Marsz Tysiąca Tóg jak marsz, przeszedł. W porządku, bezpiecznie, pod ochroną służb. A tymczasem w Paryżu wielkie gazowanie i pałowanie, w tym także tamtejszych sędziów i adwokatów. Media społecznościowe obiegają kolejne nagrania pokazujące brutalność policji wobec protestujących Francuzów. Na jednym z filmów widać, jak kilkudziesięciu żandarmów wypycha prawników z hallu Sądu Apelacyjnego, jednego z budynków w obrębie Palais de Justice.

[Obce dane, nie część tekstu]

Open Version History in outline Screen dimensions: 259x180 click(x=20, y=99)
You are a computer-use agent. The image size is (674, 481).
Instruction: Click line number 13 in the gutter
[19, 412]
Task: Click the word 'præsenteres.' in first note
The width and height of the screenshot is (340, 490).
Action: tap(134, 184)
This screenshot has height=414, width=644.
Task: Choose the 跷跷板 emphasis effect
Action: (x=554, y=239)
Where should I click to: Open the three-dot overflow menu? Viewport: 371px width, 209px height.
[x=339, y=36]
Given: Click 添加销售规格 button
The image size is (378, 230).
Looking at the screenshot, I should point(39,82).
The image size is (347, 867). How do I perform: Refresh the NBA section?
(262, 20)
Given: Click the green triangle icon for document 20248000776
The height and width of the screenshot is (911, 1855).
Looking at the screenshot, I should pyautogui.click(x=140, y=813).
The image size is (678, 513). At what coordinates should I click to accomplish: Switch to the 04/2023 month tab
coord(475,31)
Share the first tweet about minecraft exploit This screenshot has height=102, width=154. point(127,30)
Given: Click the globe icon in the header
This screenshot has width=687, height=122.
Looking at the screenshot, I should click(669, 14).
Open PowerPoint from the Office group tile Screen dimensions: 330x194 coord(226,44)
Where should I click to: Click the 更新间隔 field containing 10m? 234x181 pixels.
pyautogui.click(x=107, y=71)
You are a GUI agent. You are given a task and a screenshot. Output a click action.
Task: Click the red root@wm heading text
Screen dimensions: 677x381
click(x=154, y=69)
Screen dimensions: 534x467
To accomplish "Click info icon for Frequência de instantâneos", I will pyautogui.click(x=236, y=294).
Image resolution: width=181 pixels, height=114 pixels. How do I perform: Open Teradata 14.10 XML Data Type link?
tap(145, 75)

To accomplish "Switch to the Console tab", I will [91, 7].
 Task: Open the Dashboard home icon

"Kolejne, po brutalnych pacyfikacjach protestów tzw. 'żółtych kamizelek', nadużycie francuskiego państwa. Takie zachowanie było nie tylko nieproporcjonalne do zagrożenia, ale również uderzało w fundamentalne prawa Unii Europejskiej" - pisze na Facebooku Patryk Jaki. "W Polsce również sędziowie protestują, a co więcej, nie mają do tego prawa i angażując się w antyrządowe wiece "łamią konstytucję". "A mimo to, polski rząd podjął decyzję, że udzieli manifestacji (z którą się głęboko nie zgadza) ochrony, a nie użyje siły, jak to miało miejsce we Francji." O brutalności francuskich służb zaczęło być głośno podczas protestów "żółtych kamizelek". Sieć obiegły wtedy nagrania, jak policjanci zrzucają z wózka inwalidzkiego osobę niepełnosprawną, ciągną kobiety za włosy czy kopią starszego mężczyznę. Od gumowych kul rannych zostało wiele osób, a zdaniem protestujących w wyniku interwencji policji co najmniej dziesięciu demonstrantów zmarło. Pojawia się hasło "Za Macrona ginie Republika."
Polscy europosłowie zwrócili się w tej sprawie do komisarz Very Jourowej o pilną interwencję KE i do władz PE o zwołanie nadzwyczajnej debaty w sprawie łamania praw człowieka i deptania wartości europejskich przez państwo francuskie.